Find the word "السوق" in the data. Return every line where it appears.

(Stored entries)
▼

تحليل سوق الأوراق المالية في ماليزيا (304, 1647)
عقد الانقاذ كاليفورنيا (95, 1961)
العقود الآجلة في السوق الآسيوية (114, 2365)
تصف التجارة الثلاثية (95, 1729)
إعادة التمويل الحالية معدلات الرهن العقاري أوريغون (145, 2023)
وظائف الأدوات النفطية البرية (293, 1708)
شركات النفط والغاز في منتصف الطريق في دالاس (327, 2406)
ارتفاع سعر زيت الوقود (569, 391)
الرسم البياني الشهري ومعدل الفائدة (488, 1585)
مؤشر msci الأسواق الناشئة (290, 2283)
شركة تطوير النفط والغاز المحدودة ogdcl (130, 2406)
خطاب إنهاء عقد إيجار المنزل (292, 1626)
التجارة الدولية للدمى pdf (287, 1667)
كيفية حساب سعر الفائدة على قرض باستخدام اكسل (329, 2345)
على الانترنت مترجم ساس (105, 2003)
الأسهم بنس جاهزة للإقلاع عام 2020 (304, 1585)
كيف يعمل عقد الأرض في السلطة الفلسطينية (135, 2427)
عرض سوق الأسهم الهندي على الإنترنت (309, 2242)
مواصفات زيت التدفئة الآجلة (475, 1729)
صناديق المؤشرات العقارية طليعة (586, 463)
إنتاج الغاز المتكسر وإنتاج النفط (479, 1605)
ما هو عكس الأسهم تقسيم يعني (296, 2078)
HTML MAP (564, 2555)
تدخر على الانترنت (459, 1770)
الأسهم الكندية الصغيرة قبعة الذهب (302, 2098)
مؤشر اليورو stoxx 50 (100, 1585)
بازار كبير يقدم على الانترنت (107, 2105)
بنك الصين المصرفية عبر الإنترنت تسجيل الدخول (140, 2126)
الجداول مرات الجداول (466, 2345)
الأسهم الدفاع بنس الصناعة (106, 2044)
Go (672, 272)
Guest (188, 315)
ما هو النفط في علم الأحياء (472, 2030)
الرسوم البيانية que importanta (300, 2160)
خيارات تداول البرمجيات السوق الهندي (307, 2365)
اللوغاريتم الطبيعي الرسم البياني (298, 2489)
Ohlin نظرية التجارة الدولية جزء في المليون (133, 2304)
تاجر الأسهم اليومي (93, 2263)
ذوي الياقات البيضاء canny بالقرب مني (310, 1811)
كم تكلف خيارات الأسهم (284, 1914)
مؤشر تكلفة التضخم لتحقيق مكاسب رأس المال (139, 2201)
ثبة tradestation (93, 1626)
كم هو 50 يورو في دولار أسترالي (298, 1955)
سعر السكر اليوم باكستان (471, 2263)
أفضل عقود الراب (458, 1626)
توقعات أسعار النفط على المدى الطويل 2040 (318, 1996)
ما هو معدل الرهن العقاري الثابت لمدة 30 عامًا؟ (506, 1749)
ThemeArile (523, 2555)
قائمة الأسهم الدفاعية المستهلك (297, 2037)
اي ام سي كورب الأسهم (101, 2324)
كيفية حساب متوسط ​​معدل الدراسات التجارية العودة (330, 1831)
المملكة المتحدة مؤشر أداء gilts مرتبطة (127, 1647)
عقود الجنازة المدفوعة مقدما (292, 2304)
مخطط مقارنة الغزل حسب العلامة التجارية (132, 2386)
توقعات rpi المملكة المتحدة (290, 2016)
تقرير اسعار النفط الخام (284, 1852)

▲

■ Task output ■
العقود الآجلة في السوق الآسيوية (114, 2365)
خيارات تداول البرمجيات السوق الهندي (307, 2365)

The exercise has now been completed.